Imagery is the imaginative use of words, the correlation of ideas and things in the mind of a poet that invokes in a perceptive reader a state of mind analogous to that of a poet. The statement of the correlation is in itself meaningless; poetic communication takes place through a triple process: -- 1. The symbols or words denoting the ideas and things are combined to form a new symbol; -- 2. The referents of things denoted are equated; -- 3. The references or ideas about the referents and symbols are made to coincide. -- It is this coincidence of references that allows the poet to invoke his state of mind in a reader. -- To this process Donne added a fanciful element, bringing into his poetry the conceit. A conceit is a witty or ingenious or fanciful comparison or idea, usually so written that its peculiar nature obscures the metaphorical process described above; fancy takes precedence over imagination. -- The metaphorical process is more easily seen in the comparison, in which its workings are not obscured by the fantastic element.
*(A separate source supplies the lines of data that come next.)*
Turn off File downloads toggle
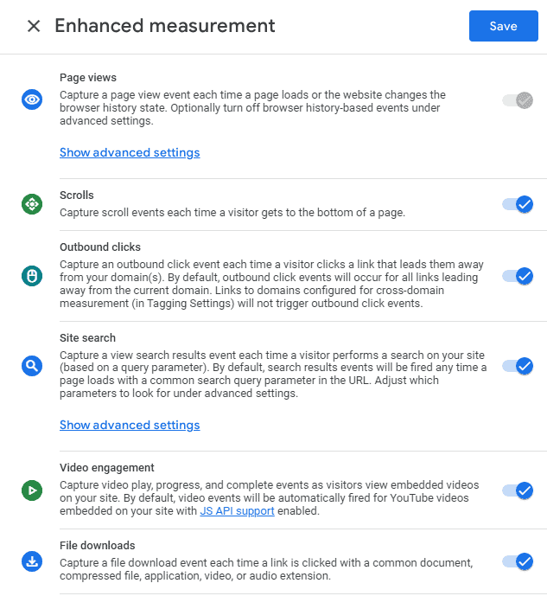The image size is (547, 596). tap(518, 562)
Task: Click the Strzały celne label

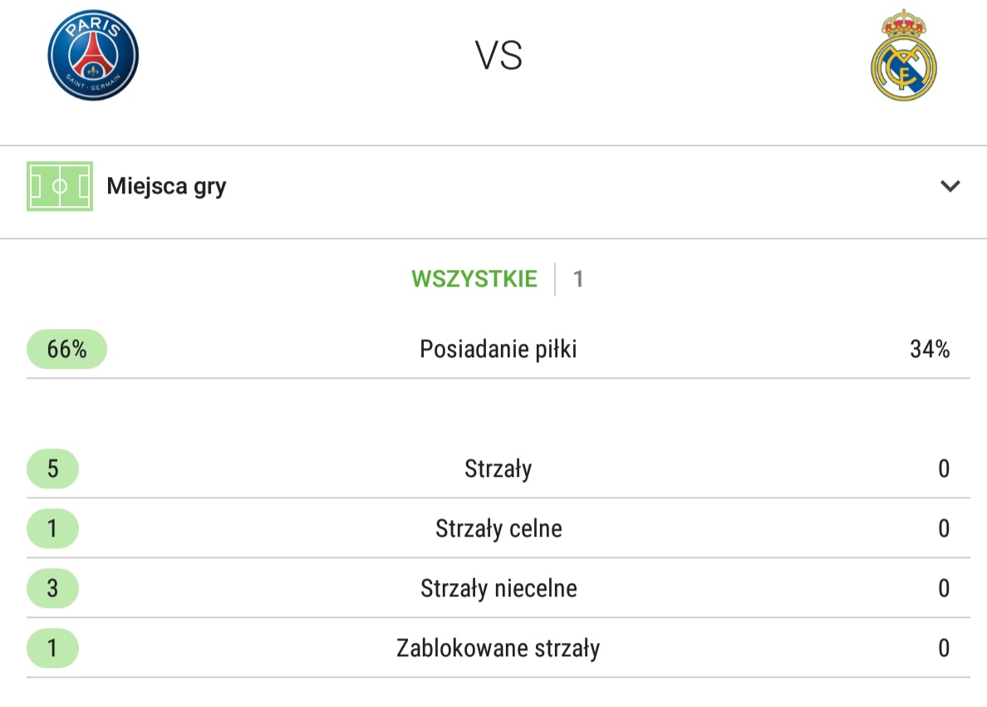Action: point(498,528)
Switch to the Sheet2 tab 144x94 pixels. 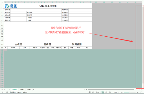click(22, 90)
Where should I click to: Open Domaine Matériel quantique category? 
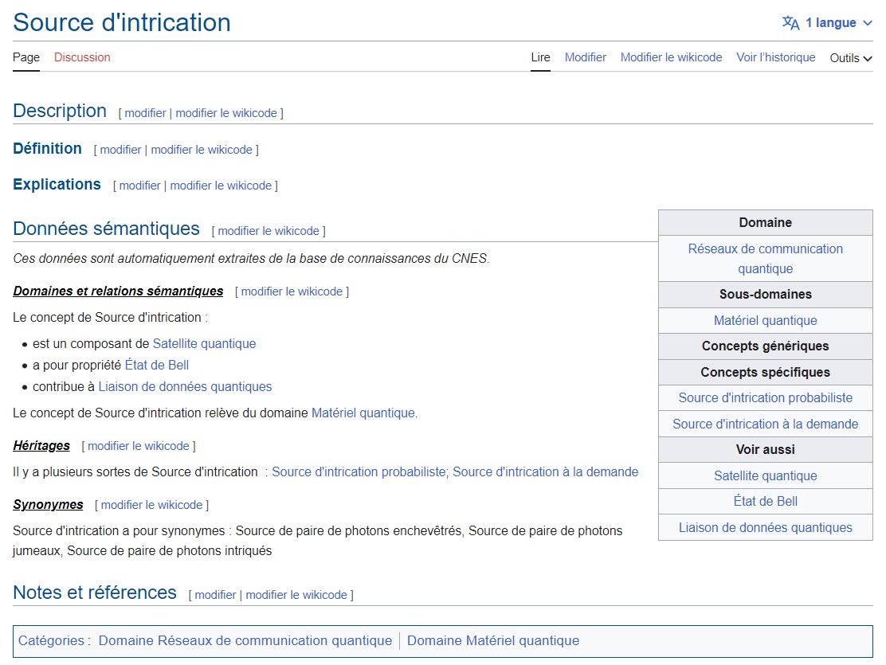pyautogui.click(x=492, y=641)
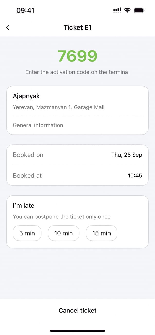Choose the 15 min delay option
155x335 pixels.
(102, 233)
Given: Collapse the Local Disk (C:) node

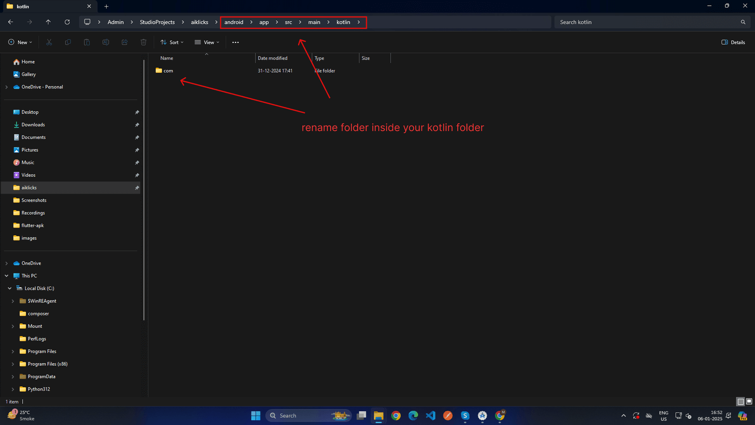Looking at the screenshot, I should [x=9, y=289].
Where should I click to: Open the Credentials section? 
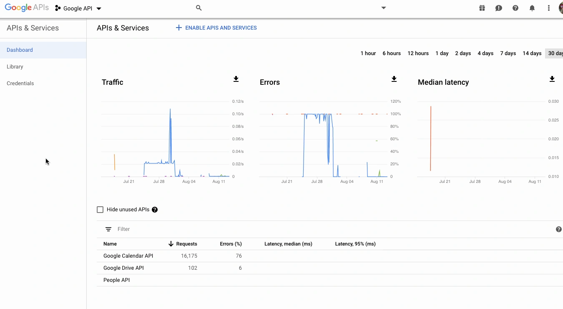pyautogui.click(x=20, y=83)
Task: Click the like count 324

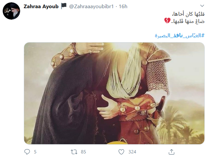Action: [132, 152]
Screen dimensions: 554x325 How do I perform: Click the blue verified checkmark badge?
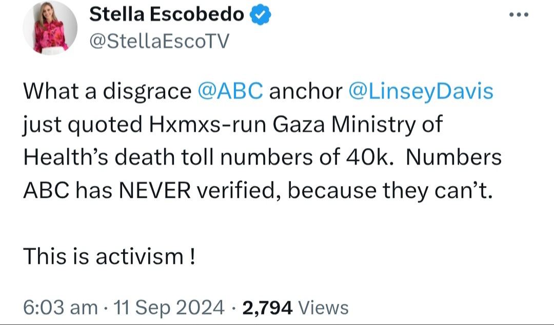(x=261, y=14)
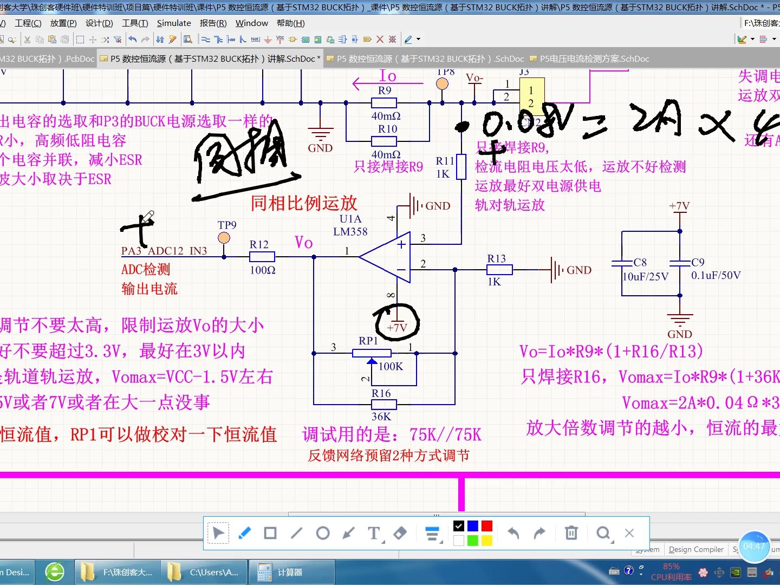780x585 pixels.
Task: Undo the last annotation stroke
Action: click(512, 533)
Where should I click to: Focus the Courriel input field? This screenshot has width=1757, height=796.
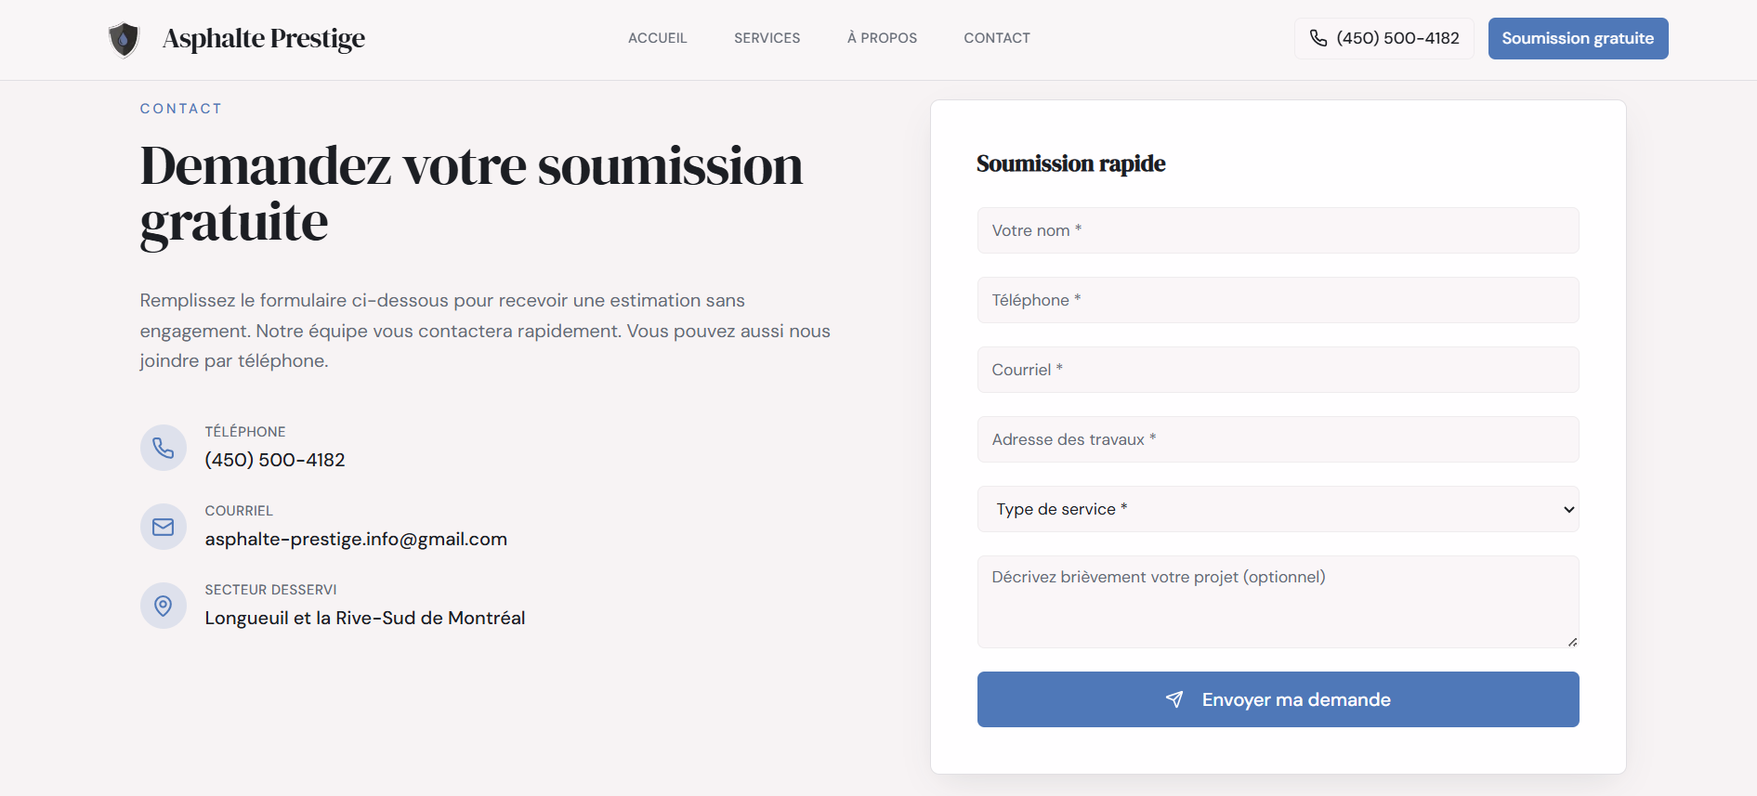pyautogui.click(x=1278, y=370)
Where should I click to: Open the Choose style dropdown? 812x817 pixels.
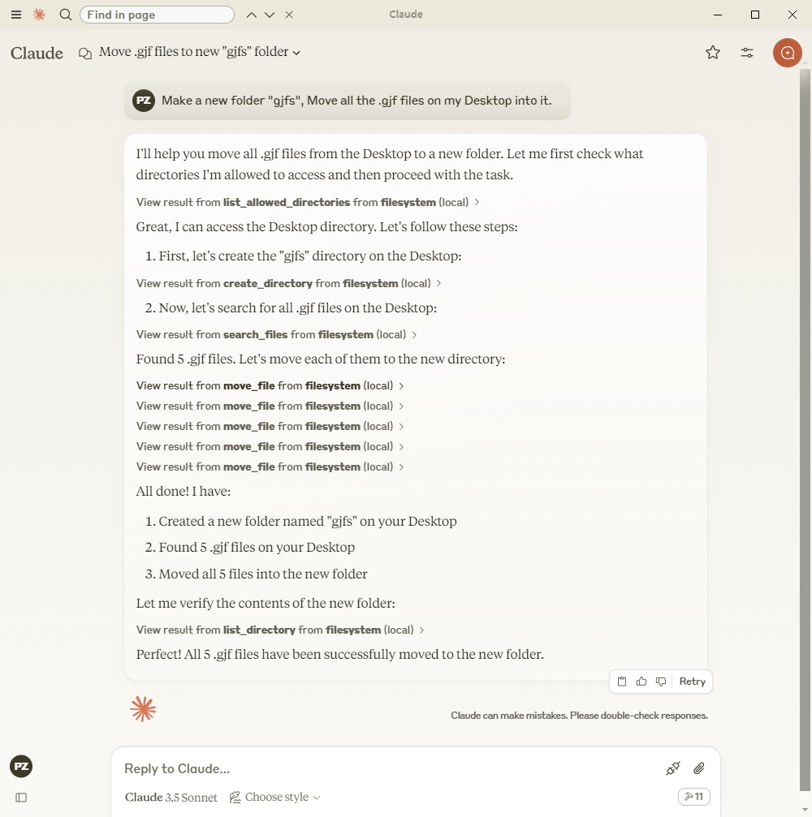coord(275,798)
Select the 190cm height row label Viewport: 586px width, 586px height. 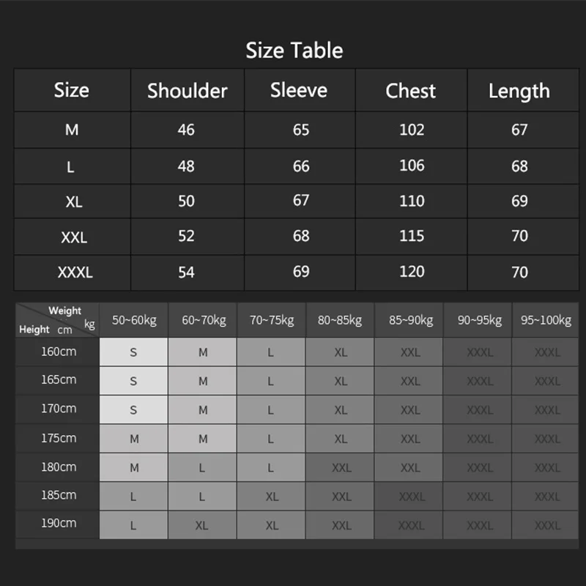tap(59, 524)
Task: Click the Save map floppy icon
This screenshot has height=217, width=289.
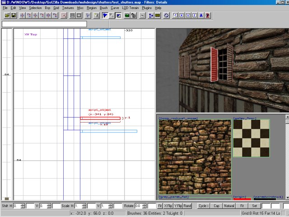Action: pos(14,16)
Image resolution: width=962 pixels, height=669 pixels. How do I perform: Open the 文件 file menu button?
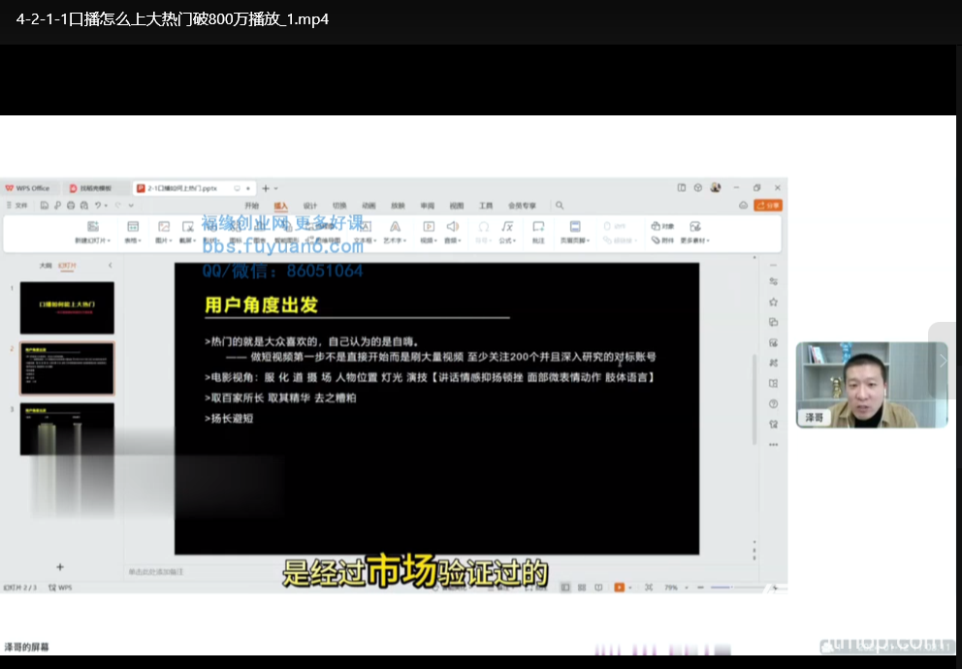pyautogui.click(x=17, y=206)
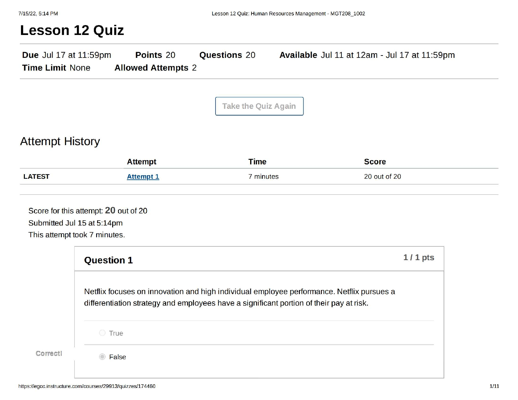
Task: Click the Lesson 12 Quiz heading
Action: point(72,30)
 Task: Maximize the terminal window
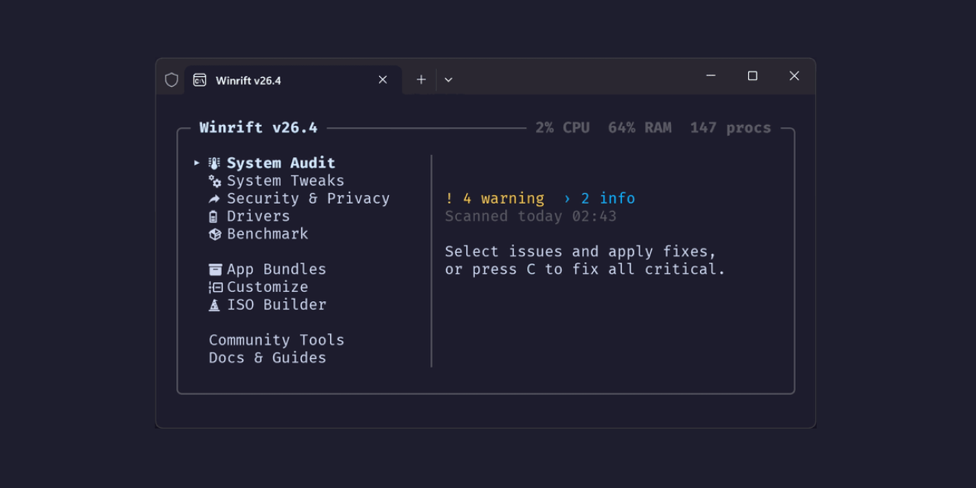point(753,75)
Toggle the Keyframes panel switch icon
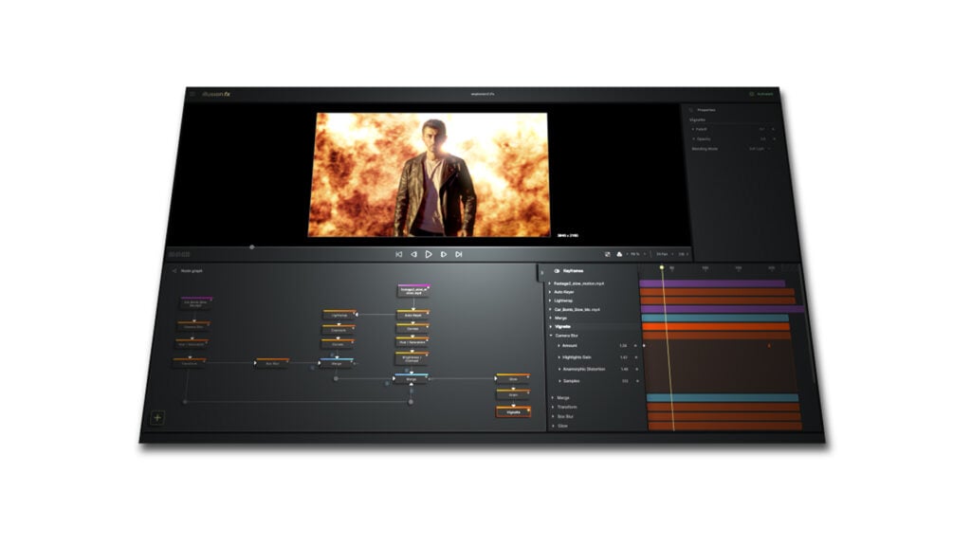 557,271
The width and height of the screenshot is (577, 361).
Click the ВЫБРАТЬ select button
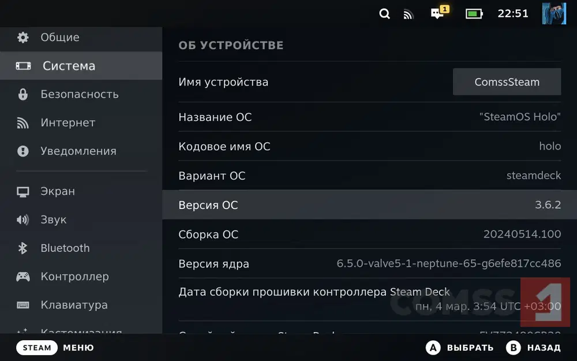click(460, 348)
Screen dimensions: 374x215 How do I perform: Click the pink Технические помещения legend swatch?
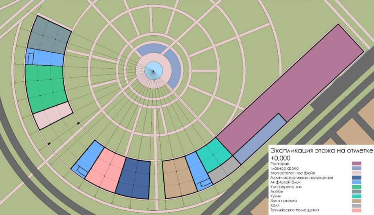[357, 211]
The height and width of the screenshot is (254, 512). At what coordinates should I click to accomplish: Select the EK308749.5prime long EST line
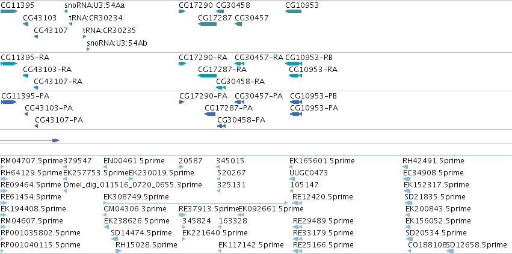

Comparisons and conceits can be either developed or simple. -- The developed image extends a basic metaphor by one of more of the following methods: -- 2. The introduction of further metaphorical statement to justify the use of the basic metaphor, assuming its aptness; -- 2. The use of further metaphorical statement to extend the basic metaphor, assuming its aptness; -- 3. The use of further statement, either metaphorical or literal, to explain the basic metaphor. -- This development of an image is carried on when: -- 1. The statement of a metaphor leads to the creation of further imagery modifying and strengthening the basic metaphor; -- 2. A group of images become somehow related, focusing in one metaphorical idea. -- The habit of developing images seems the result of an analytical mind, taking pleasure in: -- 1. Forcing all the possible analogies between the referent of the basic metaphor and the subject of the poem; -- 2. Introducing apparently logical ramifications of the basic metaphor. -- The simple comparison shows an aspect of Donne’s imagery obscured by the development in the longer images; that is its reasonable nature. Donne not only modified his imagination by his fancy; he also modified the product by reason.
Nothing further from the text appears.